**TASK STATEMENT:** Copy the data below. Keep every line exactly as it is.
TASK INPUT START
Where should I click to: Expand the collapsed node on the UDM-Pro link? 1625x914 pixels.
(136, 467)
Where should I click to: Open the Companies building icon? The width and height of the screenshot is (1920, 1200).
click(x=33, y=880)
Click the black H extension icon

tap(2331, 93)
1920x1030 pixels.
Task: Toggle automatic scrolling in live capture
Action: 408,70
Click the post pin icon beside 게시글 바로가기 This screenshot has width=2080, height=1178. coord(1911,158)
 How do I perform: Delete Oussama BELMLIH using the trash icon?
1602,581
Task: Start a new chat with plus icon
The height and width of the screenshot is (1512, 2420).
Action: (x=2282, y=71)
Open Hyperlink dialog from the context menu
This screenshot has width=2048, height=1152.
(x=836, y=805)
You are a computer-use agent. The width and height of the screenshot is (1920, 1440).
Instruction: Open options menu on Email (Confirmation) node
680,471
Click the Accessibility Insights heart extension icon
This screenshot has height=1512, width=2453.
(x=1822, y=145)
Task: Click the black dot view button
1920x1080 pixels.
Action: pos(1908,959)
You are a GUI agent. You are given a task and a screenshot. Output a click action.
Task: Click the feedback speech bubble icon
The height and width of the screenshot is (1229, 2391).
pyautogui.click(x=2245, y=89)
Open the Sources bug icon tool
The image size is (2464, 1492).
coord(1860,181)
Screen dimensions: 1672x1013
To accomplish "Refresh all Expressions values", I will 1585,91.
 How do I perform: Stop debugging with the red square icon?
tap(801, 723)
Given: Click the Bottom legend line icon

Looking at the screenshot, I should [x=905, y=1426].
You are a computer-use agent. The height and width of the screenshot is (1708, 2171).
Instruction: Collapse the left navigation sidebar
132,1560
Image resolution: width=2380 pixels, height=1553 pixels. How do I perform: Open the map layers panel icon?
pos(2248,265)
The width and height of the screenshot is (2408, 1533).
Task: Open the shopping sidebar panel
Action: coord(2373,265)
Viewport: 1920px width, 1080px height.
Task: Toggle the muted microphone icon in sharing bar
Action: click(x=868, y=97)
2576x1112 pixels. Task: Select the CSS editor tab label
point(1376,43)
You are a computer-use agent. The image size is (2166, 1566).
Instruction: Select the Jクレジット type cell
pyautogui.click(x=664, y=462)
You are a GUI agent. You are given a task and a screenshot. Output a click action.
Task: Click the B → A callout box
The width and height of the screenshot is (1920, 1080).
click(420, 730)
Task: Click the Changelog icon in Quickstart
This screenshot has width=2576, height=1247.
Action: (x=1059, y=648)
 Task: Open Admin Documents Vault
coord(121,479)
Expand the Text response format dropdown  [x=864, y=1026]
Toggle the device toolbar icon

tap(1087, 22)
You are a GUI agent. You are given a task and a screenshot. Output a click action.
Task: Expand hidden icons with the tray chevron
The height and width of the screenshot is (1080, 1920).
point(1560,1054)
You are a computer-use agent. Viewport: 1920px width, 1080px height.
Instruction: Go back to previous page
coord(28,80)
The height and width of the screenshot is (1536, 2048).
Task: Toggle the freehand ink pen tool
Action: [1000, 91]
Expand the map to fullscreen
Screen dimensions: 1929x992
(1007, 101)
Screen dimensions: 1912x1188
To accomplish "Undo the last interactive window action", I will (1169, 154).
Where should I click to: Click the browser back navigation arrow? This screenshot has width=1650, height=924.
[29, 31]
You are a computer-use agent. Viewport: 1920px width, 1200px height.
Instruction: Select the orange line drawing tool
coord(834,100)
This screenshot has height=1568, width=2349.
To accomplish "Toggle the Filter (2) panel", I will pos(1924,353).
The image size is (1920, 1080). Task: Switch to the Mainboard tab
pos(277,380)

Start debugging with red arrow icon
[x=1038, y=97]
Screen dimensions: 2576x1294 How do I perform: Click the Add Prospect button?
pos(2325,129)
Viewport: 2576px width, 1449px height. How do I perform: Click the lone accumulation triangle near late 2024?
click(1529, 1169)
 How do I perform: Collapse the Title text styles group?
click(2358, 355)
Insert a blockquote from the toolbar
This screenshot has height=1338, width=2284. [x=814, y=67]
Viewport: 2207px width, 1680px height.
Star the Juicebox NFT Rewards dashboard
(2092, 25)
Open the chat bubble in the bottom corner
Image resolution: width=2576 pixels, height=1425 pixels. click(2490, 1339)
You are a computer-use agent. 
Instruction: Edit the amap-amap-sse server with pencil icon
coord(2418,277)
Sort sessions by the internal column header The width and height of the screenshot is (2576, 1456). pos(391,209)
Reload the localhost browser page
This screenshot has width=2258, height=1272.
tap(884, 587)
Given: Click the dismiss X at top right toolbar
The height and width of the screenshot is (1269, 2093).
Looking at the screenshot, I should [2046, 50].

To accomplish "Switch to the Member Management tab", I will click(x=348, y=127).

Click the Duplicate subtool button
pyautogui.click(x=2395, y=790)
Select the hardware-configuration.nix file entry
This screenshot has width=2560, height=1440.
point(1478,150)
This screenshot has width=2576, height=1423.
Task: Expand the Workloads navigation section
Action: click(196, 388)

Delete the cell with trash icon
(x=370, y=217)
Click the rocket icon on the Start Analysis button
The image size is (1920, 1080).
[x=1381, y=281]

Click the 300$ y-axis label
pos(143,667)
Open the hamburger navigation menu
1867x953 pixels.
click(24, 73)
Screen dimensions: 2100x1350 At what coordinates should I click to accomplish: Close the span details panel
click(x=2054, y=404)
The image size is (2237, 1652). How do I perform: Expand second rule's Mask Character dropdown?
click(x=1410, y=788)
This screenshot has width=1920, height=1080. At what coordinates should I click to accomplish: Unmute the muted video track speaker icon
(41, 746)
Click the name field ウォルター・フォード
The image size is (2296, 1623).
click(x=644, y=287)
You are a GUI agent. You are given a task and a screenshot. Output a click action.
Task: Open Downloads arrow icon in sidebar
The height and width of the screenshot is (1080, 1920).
TASK INPUT END
**RESPONSE FOR THIS EXERCISE:**
Where should I click to: Expand the collapsed node on the UDM-Pro link? 1625x914 pixels.
(136, 467)
Where should I click to: Open the Companies building icon? The width and height of the screenshot is (1920, 1200).
click(x=33, y=880)
Click the black H extension icon

tap(2331, 93)
1920x1030 pixels.
Task: Toggle automatic scrolling in live capture
Action: 408,70
Click the post pin icon beside 게시글 바로가기 This screenshot has width=2080, height=1178. coord(1911,158)
 How do I perform: Delete Oussama BELMLIH using the trash icon?
1602,581
Task: Start a new chat with plus icon
The height and width of the screenshot is (1512, 2420).
Action: (x=2282, y=71)
Open Hyperlink dialog from the context menu
This screenshot has width=2048, height=1152.
(x=836, y=805)
You are a computer-use agent. The width and height of the screenshot is (1920, 1440).
Instruction: Open options menu on Email (Confirmation) node
680,471
Click the Accessibility Insights heart extension icon
This screenshot has height=1512, width=2453.
(x=1822, y=145)
Task: Click the black dot view button
1920x1080 pixels.
Action: pos(1908,959)
You are a GUI agent. You are given a task and a screenshot. Output a click action.
Task: Click the feedback speech bubble icon
The height and width of the screenshot is (1229, 2391).
pyautogui.click(x=2245, y=89)
Open the Sources bug icon tool
The image size is (2464, 1492).
coord(1860,181)
Screen dimensions: 1672x1013
To accomplish "Refresh all Expressions values", I will 1585,91.
 How do I perform: Stop debugging with the red square icon?
tap(801, 723)
Given: Click the Bottom legend line icon

Looking at the screenshot, I should [x=905, y=1426].
You are a computer-use agent. The height and width of the screenshot is (1708, 2171).
Instruction: Collapse the left navigation sidebar
132,1560
Image resolution: width=2380 pixels, height=1553 pixels. How do I perform: Open the map layers panel icon?
pos(2248,265)
The width and height of the screenshot is (2408, 1533).
Task: Open the shopping sidebar panel
Action: coord(2373,265)
Viewport: 1920px width, 1080px height.
Task: Toggle the muted microphone icon in sharing bar
Action: click(x=868, y=97)
2576x1112 pixels. Task: Select the CSS editor tab label
point(1376,43)
You are a computer-use agent. The image size is (2166, 1566).
Instruction: Select the Jクレジット type cell
pyautogui.click(x=664, y=462)
You are a GUI agent. You are given a task and a screenshot. Output a click action.
Task: Click the B → A callout box
The width and height of the screenshot is (1920, 1080).
click(420, 730)
Task: Click the Changelog icon in Quickstart
This screenshot has width=2576, height=1247.
Action: (x=1059, y=648)
 Task: Open Admin Documents Vault
coord(121,479)
Expand the Text response format dropdown  [x=864, y=1026]
Toggle the device toolbar icon

tap(1087, 22)
You are a GUI agent. You are given a task and a screenshot. Output a click action.
Task: Expand hidden icons with the tray chevron
The height and width of the screenshot is (1080, 1920).
point(1560,1054)
You are a computer-use agent. Viewport: 1920px width, 1080px height.
Instruction: Go back to previous page
coord(28,80)
The height and width of the screenshot is (1536, 2048).
Task: Toggle the freehand ink pen tool
Action: [1000, 91]
Expand the map to fullscreen
Screen dimensions: 1929x992
(1007, 101)
Screen dimensions: 1912x1188
To accomplish "Undo the last interactive window action", I will (1169, 154).
Where should I click to: Click the browser back navigation arrow? This screenshot has width=1650, height=924.
[29, 31]
You are a computer-use agent. Viewport: 1920px width, 1200px height.
Instruction: Select the orange line drawing tool
coord(834,100)
This screenshot has height=1568, width=2349.
To accomplish "Toggle the Filter (2) panel", I will pos(1924,353).
The image size is (1920, 1080). Task: Switch to the Mainboard tab
pos(277,380)

Start debugging with red arrow icon
[x=1038, y=97]
Screen dimensions: 2576x1294 How do I perform: Click the Add Prospect button?
pos(2325,129)
Viewport: 2576px width, 1449px height. How do I perform: Click the lone accumulation triangle near late 2024?
click(1529, 1169)
 How do I perform: Collapse the Title text styles group?
click(2358, 355)
Insert a blockquote from the toolbar
This screenshot has height=1338, width=2284. [x=814, y=67]
Viewport: 2207px width, 1680px height.
Star the Juicebox NFT Rewards dashboard
(2092, 25)
Open the chat bubble in the bottom corner
Image resolution: width=2576 pixels, height=1425 pixels. click(2490, 1339)
You are a computer-use agent. 
Instruction: Edit the amap-amap-sse server with pencil icon
coord(2418,277)
Sort sessions by the internal column header The width and height of the screenshot is (2576, 1456). pos(391,209)
Reload the localhost browser page
This screenshot has width=2258, height=1272.
tap(884, 587)
Given: Click the dismiss X at top right toolbar
The height and width of the screenshot is (1269, 2093).
Looking at the screenshot, I should [2046, 50].

To accomplish "Switch to the Member Management tab", I will click(x=348, y=127).

Click the Duplicate subtool button
pyautogui.click(x=2395, y=790)
Select the hardware-configuration.nix file entry
This screenshot has width=2560, height=1440.
point(1478,150)
This screenshot has width=2576, height=1423.
Task: Expand the Workloads navigation section
Action: click(196, 388)

Delete the cell with trash icon
(x=370, y=217)
Click the rocket icon on the Start Analysis button
The image size is (1920, 1080).
[x=1381, y=281]

Click the 300$ y-axis label
pos(143,667)
Open the hamburger navigation menu
1867x953 pixels.
click(24, 73)
Screen dimensions: 2100x1350 At what coordinates should I click to accomplish: Close the span details panel
click(x=2054, y=404)
The image size is (2237, 1652). How do I perform: Expand second rule's Mask Character dropdown?
click(x=1410, y=788)
This screenshot has width=1920, height=1080. At what coordinates should I click to accomplish: Unmute the muted video track speaker icon
(41, 746)
Click the name field ウォルター・フォード
The image size is (2296, 1623).
click(x=644, y=287)
You are a GUI agent. You are given a task and a screenshot. Output a click action.
Task: Open Downloads arrow icon in sidebar
The height and width of the screenshot is (1080, 1920).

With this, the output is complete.